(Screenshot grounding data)
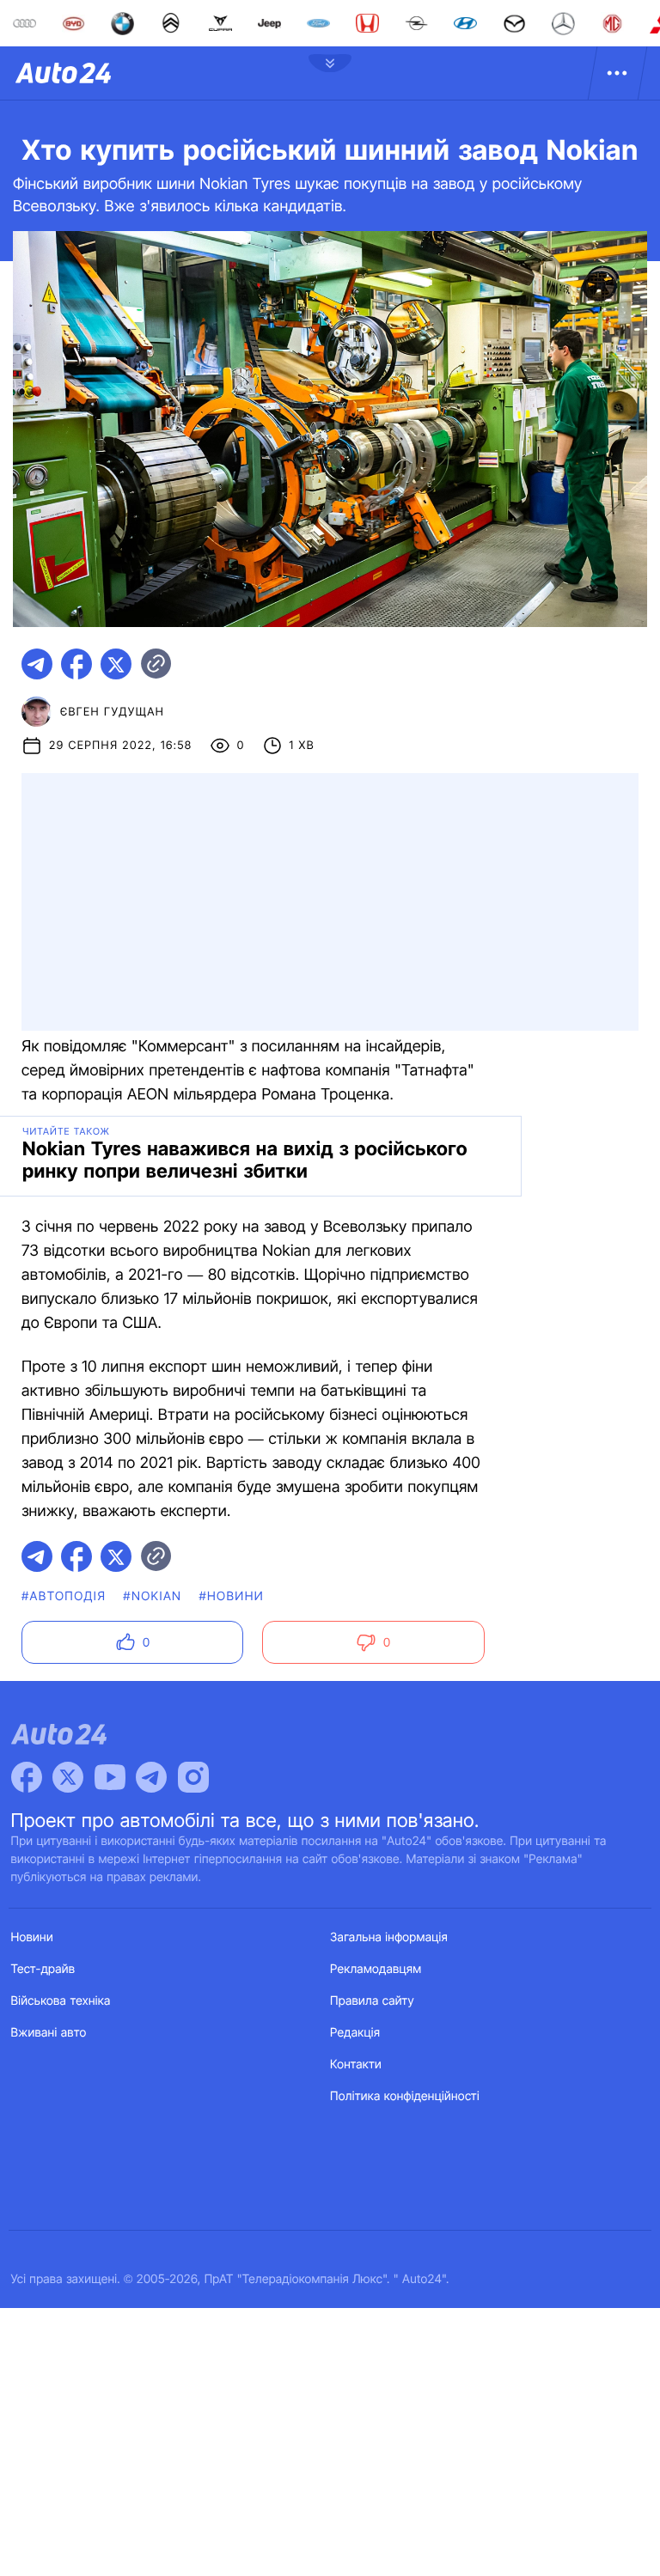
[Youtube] (110, 1777)
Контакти (356, 2064)
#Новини (231, 1596)
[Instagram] (193, 1777)
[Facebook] (26, 1777)
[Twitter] (67, 1777)
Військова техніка (61, 2001)
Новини (32, 1937)
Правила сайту (372, 2001)
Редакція (355, 2032)
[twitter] (116, 664)
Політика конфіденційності (405, 2096)
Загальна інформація (389, 1937)
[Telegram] (151, 1777)
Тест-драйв (43, 1969)
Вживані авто (49, 2032)
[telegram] (36, 664)
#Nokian (152, 1596)
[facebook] (76, 664)
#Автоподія (63, 1596)
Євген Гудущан (112, 712)
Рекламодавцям (376, 1969)
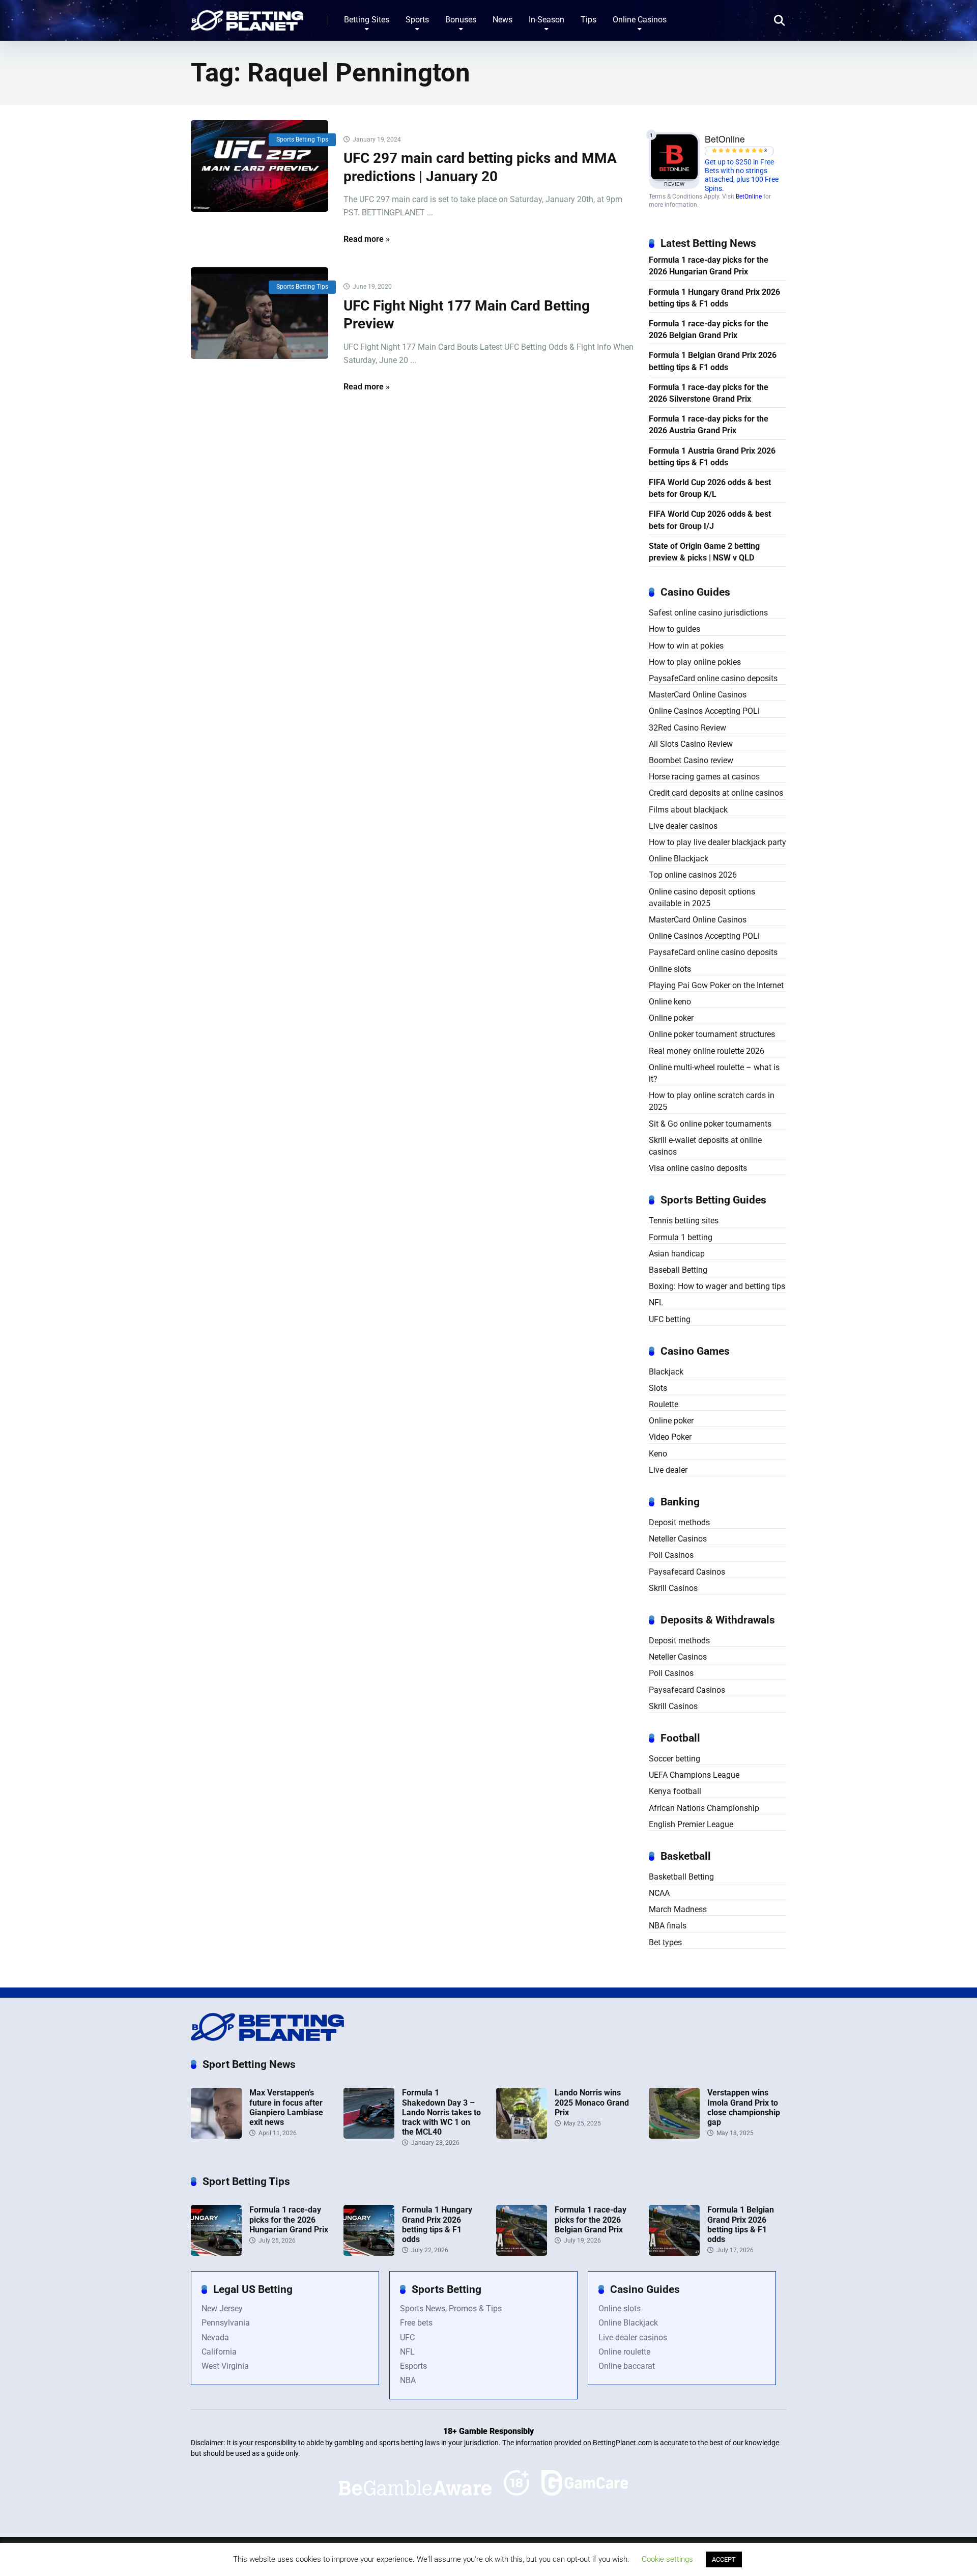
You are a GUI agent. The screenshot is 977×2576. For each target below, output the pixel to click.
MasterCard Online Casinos (697, 694)
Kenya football (675, 1791)
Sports (417, 19)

AIM OF THE EXERCISE -> In your copy, omit the pictures and restate every line of the data word for word.

SOLUTION ->
[Youtube] (110, 1777)
Контакти (356, 2064)
#Новини (231, 1596)
[Instagram] (193, 1777)
[Facebook] (26, 1777)
[Twitter] (67, 1777)
Військова техніка (61, 2001)
Новини (32, 1937)
Правила сайту (372, 2001)
Редакція (355, 2032)
[twitter] (116, 664)
Політика конфіденційності (405, 2096)
Загальна інформація (389, 1937)
[Telegram] (151, 1777)
Тест-драйв (43, 1969)
Вживані авто (49, 2032)
[telegram] (36, 664)
#Nokian (152, 1596)
[facebook] (76, 664)
#Автоподія (63, 1596)
Євген Гудущан (112, 712)
Рекламодавцям (376, 1969)
You are a GUI agent. The screenshot is 977×2576. For each target below, output the pixel to click.
MasterCard Online Casinos (697, 694)
Kenya football (675, 1791)
Sports (417, 19)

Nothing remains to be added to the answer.